3.6. Analysis of biofilm production using synchrotron macro ATR-FTIR microspectroscopy

High-resolution synchrotron macro-ATR-FTIR microspectroscopy was utilised to probe changes in the biochemical compositions of the MRSA and C. albicans cells at 1 and 7 days of growth atop control titanium and nanostructured titanium. The two main spectral ranges containing the key biological information of the microbes, and the biofilms are 2980–2800 cm⁻¹ and 1755–1000 cm⁻¹. These include ν(C–H) stretching modes of methyl/methylene groups (2980–2800 cm⁻¹) indicative of lipids, amide I band (1695–1590 cm⁻¹) representative of proteins, ν(PO₂⁻) of the phosphodiester backbone of nucleic acids (DNA and RNA) at ∼1080 cm⁻¹, as well as ν(C–O) and ν(C–C) of –CH₂OH skeleton structure of polysaccharides (1175–1000 cm⁻¹). Representative spectra for all samples are shown in Fig. S4.† Areas with high absorption intensity of the amide I and methyl/methylene groups indicate high concentrations of cells.^54,84 Synchrotron macro ATR-FTIR spatio-chemical maps were produced, providing spatial distribution of proteins, lipids and polysaccharides in the MRSA and C. albicans cells grown on the surface of control and nanostructured titanium substrates (Fig. 7 and 8).

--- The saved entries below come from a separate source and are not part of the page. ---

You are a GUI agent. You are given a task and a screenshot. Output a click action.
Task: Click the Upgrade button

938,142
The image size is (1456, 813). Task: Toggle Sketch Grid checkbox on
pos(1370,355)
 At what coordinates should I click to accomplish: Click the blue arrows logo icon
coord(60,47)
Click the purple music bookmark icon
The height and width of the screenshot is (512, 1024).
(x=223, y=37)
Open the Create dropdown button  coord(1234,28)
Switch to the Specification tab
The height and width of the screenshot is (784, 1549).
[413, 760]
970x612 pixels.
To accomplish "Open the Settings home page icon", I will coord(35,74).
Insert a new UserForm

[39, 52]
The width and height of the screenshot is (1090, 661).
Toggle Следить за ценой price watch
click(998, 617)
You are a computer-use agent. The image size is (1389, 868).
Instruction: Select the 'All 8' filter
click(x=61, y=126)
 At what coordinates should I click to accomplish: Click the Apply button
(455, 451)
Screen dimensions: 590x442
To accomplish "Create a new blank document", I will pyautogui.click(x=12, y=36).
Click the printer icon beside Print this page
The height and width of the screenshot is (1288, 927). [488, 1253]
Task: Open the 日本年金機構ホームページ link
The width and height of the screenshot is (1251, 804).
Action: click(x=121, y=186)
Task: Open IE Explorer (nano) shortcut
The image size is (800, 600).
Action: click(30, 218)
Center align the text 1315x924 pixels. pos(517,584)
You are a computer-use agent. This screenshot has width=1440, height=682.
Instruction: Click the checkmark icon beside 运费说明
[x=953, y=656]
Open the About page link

Fig. 7 Synchrotron macro ATR-FTIR chemical maps observed for MRSA at day 1 (a–f) and day 7 (g–l) on control titanium and nanostructured titanium, which were obtained by integrating areas under ν(C–H) peaks of CH₂/CH₃ groups for lipids (top row), amide I band for proteins (middle row), and ν(C–O)/ν(C–C) peaks of polysaccharides (bottom row). Colour scale from dark blue to white corresponds to minimum to maximum integrated peak values. Scale bar represents 20 μm. For chemicals maps with the absorbance intensity maximised per sample, see Fig. S5.†

Fig. 8 Synchrotron macro ATR-FTIR chemical maps observed for C. albicans at day 1 (a–f) and day 7 (g–l) on control titanium and nanostructured titanium, which were obtained by integrating areas under ν(C–H) peaks of CH₂/CH₃ groups for lipids (top row), amide I band for proteins (middle row), and ν(C–O)/ν(C–C) peaks of polysaccharides (bottom row). Colour scale from dark blue to white corresponds to minimum to maximum integrated peak values. Scale bar represents 20 μm. For chemicals maps with the absorbance intensity maximised per sample, see Fig. S6.†

After 1 day of exposure on the control titanium, MRSA expressed a greater average absorbance from the protein signals, which decreased when compared to the nanostructured titanium response (Table S2†). However, as the cells matured, the polysaccharide signals become less defined for MRSA after 7 days on nanostructured titanium. C. albicans on the control and nanostructured titanium exhibited an increase in average absorbance of polysaccharides after 7 days (Table S3†). This may suggest greater expression in the cellular structure responsible for adhesion in the C. albicans membrane, such as chitin and glucans that mainly consist of polysaccharides.⁸⁵ Resolving the effects of the changes in biochemical signals of the microbes is complex and requires the use of multivariate data analysis.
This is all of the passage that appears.